RICHMOND, Va. (WRIC) — Richmond Mayor Levar Stoney is imploring the Richmond Electoral Board to find a fix for the delayed opening of early voting locations calling it an “unacceptable situation.”
“I am deeply concerned over the actions of the General Registrar to delay until October 17 the opening of satellite polling locations across the city for early voting,” Mayor Stoney said in a statement. “There are simply no valid excuses for waiting one month into the early voting period of a statewide election season before making this access available to our citizens.”
8News spoke with Richmond Electoral Board James Nachman earlier this week who said the board was led to believe that all of the satellite voting locations including City Hall, Hickory Hill Community Center and the registrar’s office on Laburnum Avenue would be open to voters starting Friday, Sept. 17. But that was not the case.
Southside residents were left confused and concerned after they showed up at the Hickory Hill Community Center on Belt Boulevard to vote early only to find out that the location was closed.
Keith G. Balmer, General Registrar for the City of Richmond, said he ran an advertisement in the Richmond Times-Dispatch newspaper on Sunday, Sept. 12, to notify the public that city hall and Hickory Hill wouldn’t open until Oct. 17 — giving residents only two weeks to cast their vote during the early voting period. Besides the ad, residents were not directly notified of the Oct. 17 date.
The legal notice was published in the newspaper 51 days before the general election.
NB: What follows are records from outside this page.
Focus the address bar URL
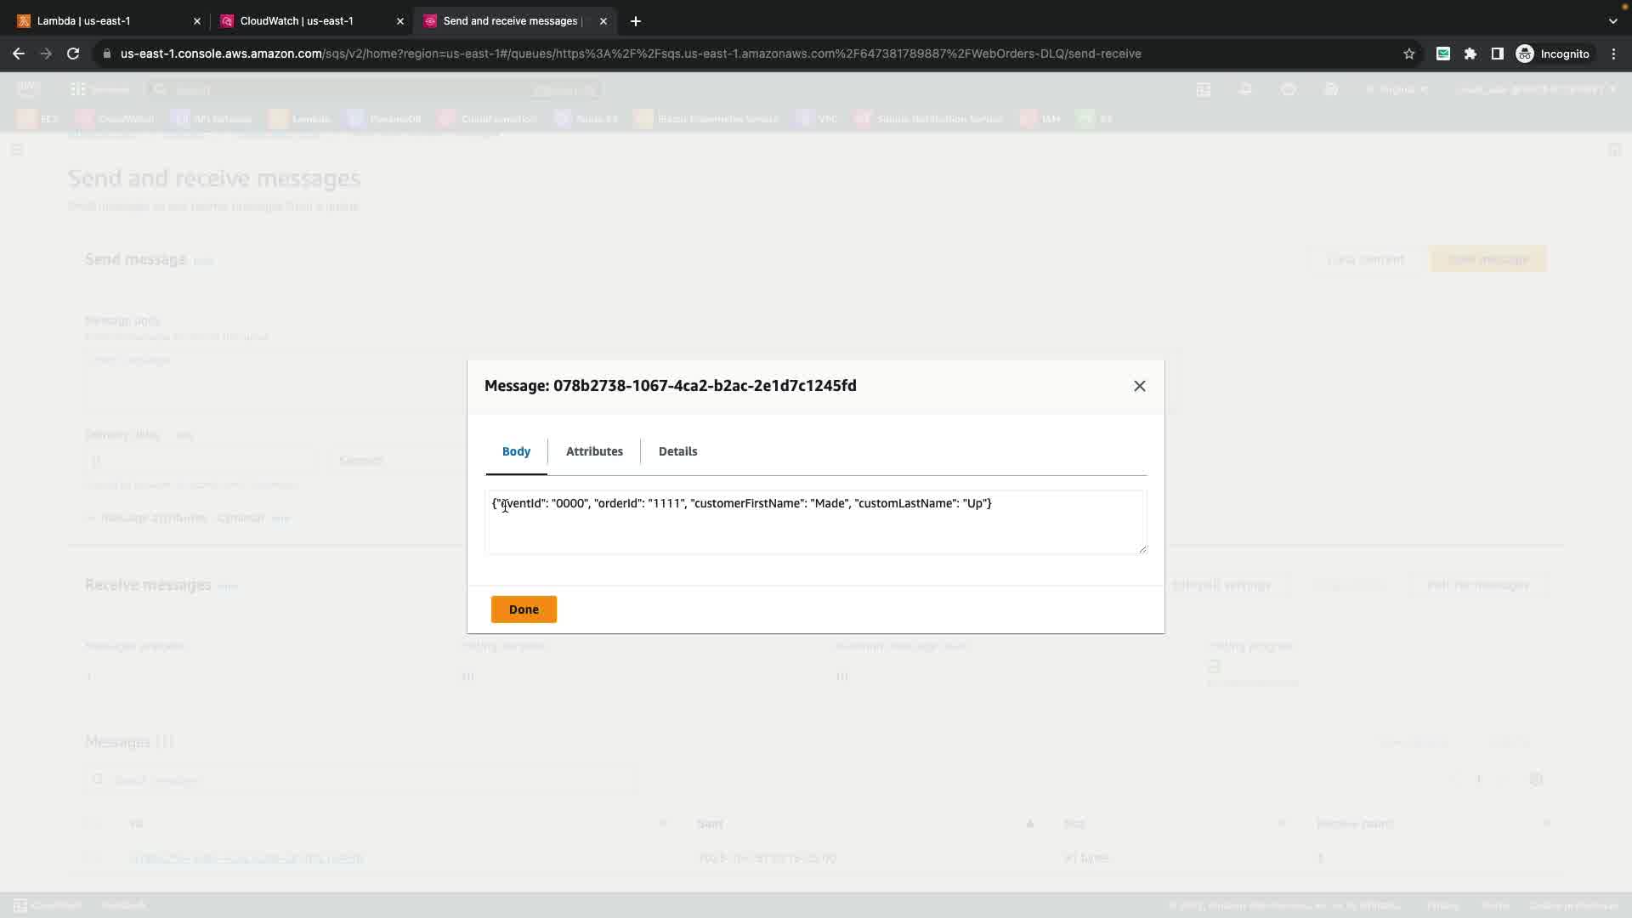 coord(629,54)
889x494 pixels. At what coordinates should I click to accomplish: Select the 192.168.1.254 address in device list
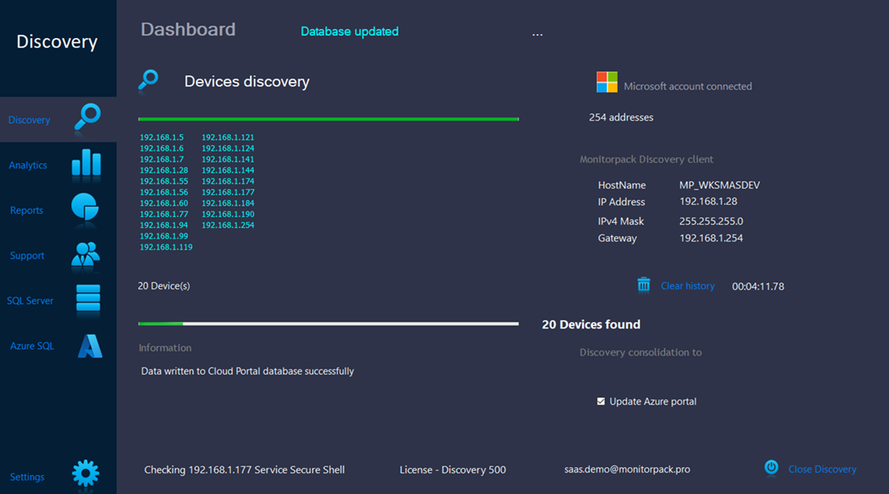coord(228,225)
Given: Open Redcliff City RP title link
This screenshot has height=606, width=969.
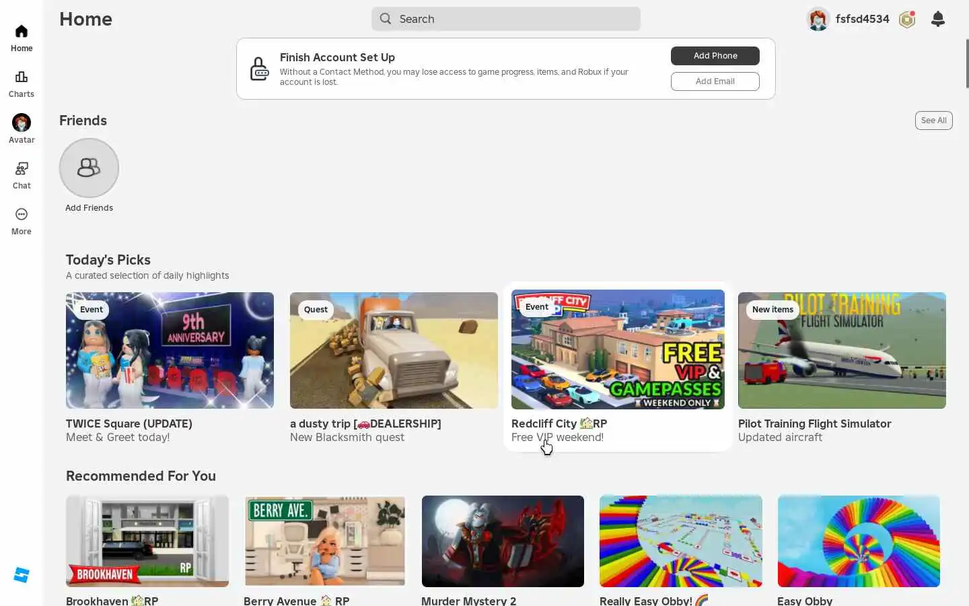Looking at the screenshot, I should (559, 424).
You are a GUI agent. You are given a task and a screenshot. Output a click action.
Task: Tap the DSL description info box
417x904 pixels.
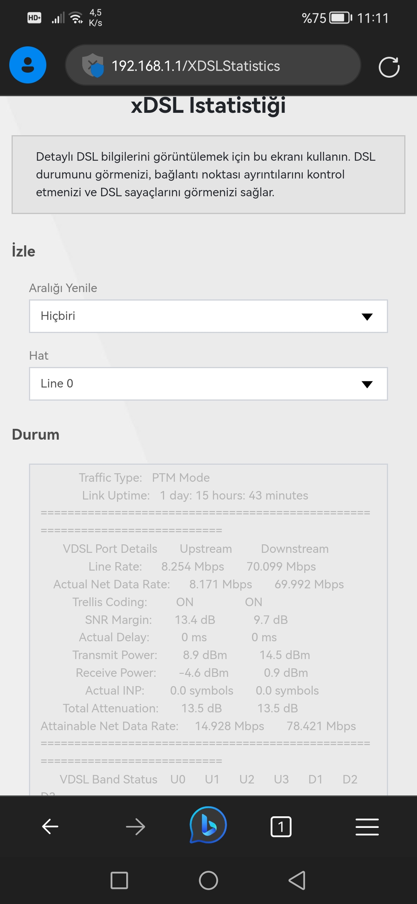(209, 175)
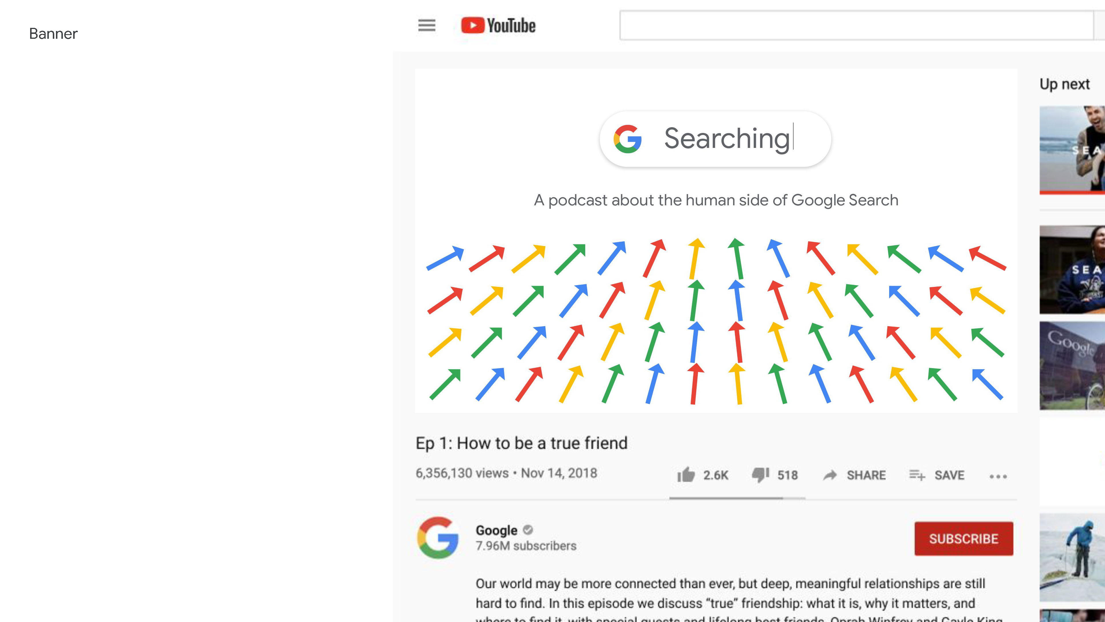Open the three-dot more actions menu

point(998,476)
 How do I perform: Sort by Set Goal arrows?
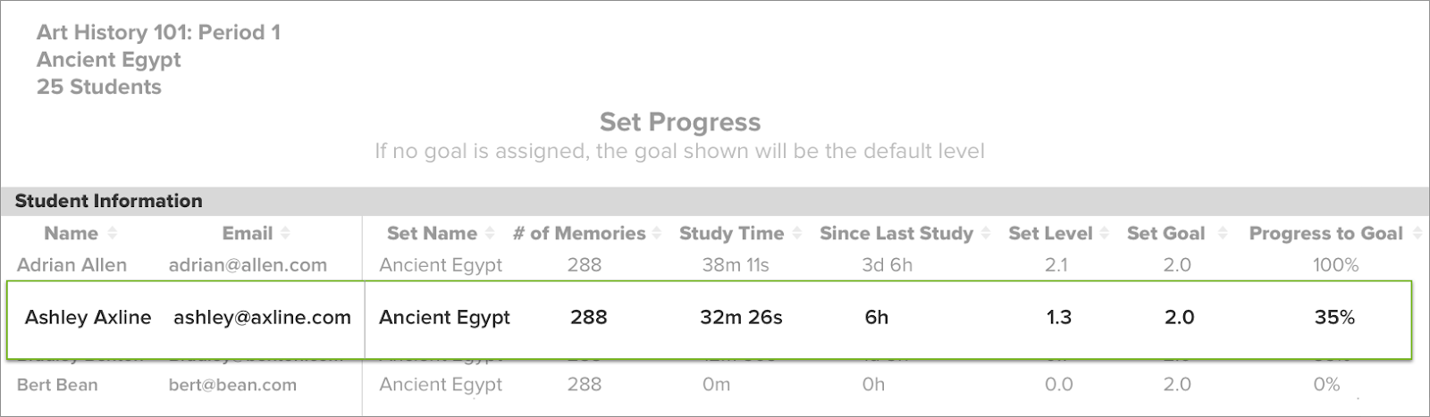tap(1222, 233)
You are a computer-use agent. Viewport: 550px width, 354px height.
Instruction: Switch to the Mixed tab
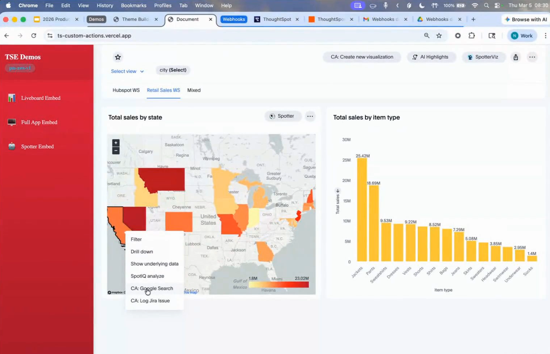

Nachman learned Monday of a state statute, Virginia Code Section 24.2-701.2E, that says:
“Not later than 55 days prior to any election, the general registrar shall post notice of all voter satellite office locations in the locality and the dates and hours of operation of each location in the office of the general registrar and on the official website for the county or city. Such notice shall remain in the office of the general registrar and on the official website for the county or city for the duration of the period during which absentee voting in person is available. If the county or city does not have an official website, such notice shall be published in a newspaper of general circulation in the county or city at least once prior to the election but not later than 55 days prior to such election.”
Nachman said the city attorney is advising the electoral board to not add additional dates or times to the public notice because it would be illegal, violating the statute, since Balmer has already released the information.
Because of this, he said Hickory Hill and city hall will still, most likely, not be able to open for voters until Oct. 17.
A final decision will be made by the board in a meeting on Thursday, Sept. 23.